■ Task prompt ■
Output every record again so that it matches the original word for word.

■ Extracted data ■
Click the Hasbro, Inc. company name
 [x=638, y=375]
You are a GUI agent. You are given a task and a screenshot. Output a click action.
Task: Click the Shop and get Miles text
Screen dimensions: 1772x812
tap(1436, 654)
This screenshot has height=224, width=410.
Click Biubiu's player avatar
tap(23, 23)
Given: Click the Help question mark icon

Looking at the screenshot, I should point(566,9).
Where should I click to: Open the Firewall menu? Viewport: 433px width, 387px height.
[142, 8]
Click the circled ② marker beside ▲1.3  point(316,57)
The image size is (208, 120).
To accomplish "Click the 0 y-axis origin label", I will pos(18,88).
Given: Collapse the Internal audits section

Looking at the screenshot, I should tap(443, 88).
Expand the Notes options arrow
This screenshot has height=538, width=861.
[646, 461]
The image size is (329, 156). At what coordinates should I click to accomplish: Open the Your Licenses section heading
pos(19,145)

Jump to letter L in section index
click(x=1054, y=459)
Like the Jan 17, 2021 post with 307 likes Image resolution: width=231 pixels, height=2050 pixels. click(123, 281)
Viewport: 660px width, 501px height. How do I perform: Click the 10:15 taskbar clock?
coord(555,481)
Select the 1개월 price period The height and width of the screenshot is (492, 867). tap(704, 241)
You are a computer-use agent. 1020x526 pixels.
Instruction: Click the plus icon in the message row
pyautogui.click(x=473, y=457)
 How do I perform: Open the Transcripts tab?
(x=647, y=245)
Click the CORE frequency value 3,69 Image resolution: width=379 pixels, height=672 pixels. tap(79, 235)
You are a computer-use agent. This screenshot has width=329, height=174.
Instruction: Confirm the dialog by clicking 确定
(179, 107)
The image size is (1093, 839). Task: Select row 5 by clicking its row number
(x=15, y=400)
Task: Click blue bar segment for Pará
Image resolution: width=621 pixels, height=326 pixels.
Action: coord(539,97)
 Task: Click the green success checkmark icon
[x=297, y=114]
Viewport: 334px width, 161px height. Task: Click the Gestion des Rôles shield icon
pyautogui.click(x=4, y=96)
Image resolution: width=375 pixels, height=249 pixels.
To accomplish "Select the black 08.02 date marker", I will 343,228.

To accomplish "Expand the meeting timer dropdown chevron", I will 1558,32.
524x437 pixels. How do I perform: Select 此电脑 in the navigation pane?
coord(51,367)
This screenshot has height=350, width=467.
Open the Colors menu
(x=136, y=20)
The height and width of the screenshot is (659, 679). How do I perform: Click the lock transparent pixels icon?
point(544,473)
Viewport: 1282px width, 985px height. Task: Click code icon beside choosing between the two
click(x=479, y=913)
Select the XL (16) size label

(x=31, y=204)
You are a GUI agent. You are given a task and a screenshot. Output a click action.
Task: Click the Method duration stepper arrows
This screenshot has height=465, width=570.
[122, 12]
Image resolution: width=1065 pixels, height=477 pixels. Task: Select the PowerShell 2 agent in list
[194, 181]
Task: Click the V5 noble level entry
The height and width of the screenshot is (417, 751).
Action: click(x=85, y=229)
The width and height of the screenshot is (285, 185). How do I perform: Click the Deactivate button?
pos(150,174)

■ Solution for this exercise ■
Click the Hasbro, Inc. company name
 [x=638, y=375]
You are a GUI agent. You are given a task and a screenshot. Output a click action.
Task: Click the Shop and get Miles text
Screen dimensions: 1772x812
tap(1436, 654)
This screenshot has height=224, width=410.
Click Biubiu's player avatar
tap(23, 23)
Given: Click the Help question mark icon

Looking at the screenshot, I should point(566,9).
Where should I click to: Open the Firewall menu? Viewport: 433px width, 387px height.
[142, 8]
Click the circled ② marker beside ▲1.3  point(316,57)
The image size is (208, 120).
To accomplish "Click the 0 y-axis origin label", I will pos(18,88).
Given: Collapse the Internal audits section

Looking at the screenshot, I should tap(443, 88).
Expand the Notes options arrow
This screenshot has height=538, width=861.
[646, 461]
The image size is (329, 156). At what coordinates should I click to accomplish: Open the Your Licenses section heading
pos(19,145)

Jump to letter L in section index
click(x=1054, y=459)
Like the Jan 17, 2021 post with 307 likes Image resolution: width=231 pixels, height=2050 pixels. click(123, 281)
Viewport: 660px width, 501px height. How do I perform: Click the 10:15 taskbar clock?
coord(555,481)
Select the 1개월 price period The height and width of the screenshot is (492, 867). tap(704, 241)
You are a computer-use agent. 1020x526 pixels.
Instruction: Click the plus icon in the message row
pyautogui.click(x=473, y=457)
 How do I perform: Open the Transcripts tab?
(x=647, y=245)
Click the CORE frequency value 3,69 Image resolution: width=379 pixels, height=672 pixels. tap(79, 235)
You are a computer-use agent. This screenshot has width=329, height=174.
Instruction: Confirm the dialog by clicking 确定
(179, 107)
The image size is (1093, 839). Task: Select row 5 by clicking its row number
(x=15, y=400)
Task: Click blue bar segment for Pará
Image resolution: width=621 pixels, height=326 pixels.
Action: coord(539,97)
 Task: Click the green success checkmark icon
[x=297, y=114]
Viewport: 334px width, 161px height. Task: Click the Gestion des Rôles shield icon
pyautogui.click(x=4, y=96)
Image resolution: width=375 pixels, height=249 pixels.
To accomplish "Select the black 08.02 date marker", I will 343,228.

To accomplish "Expand the meeting timer dropdown chevron", I will 1558,32.
524x437 pixels. How do I perform: Select 此电脑 in the navigation pane?
coord(51,367)
This screenshot has height=350, width=467.
Open the Colors menu
(x=136, y=20)
The height and width of the screenshot is (659, 679). How do I perform: Click the lock transparent pixels icon?
point(544,473)
Viewport: 1282px width, 985px height. Task: Click code icon beside choosing between the two
click(x=479, y=913)
Select the XL (16) size label

(x=31, y=204)
You are a GUI agent. You are given a task and a screenshot. Output a click action.
Task: Click the Method duration stepper arrows
This screenshot has height=465, width=570.
[122, 12]
Image resolution: width=1065 pixels, height=477 pixels. Task: Select the PowerShell 2 agent in list
[194, 181]
Task: Click the V5 noble level entry
The height and width of the screenshot is (417, 751).
Action: click(x=85, y=229)
The width and height of the screenshot is (285, 185). How do I perform: Click the Deactivate button?
pos(150,174)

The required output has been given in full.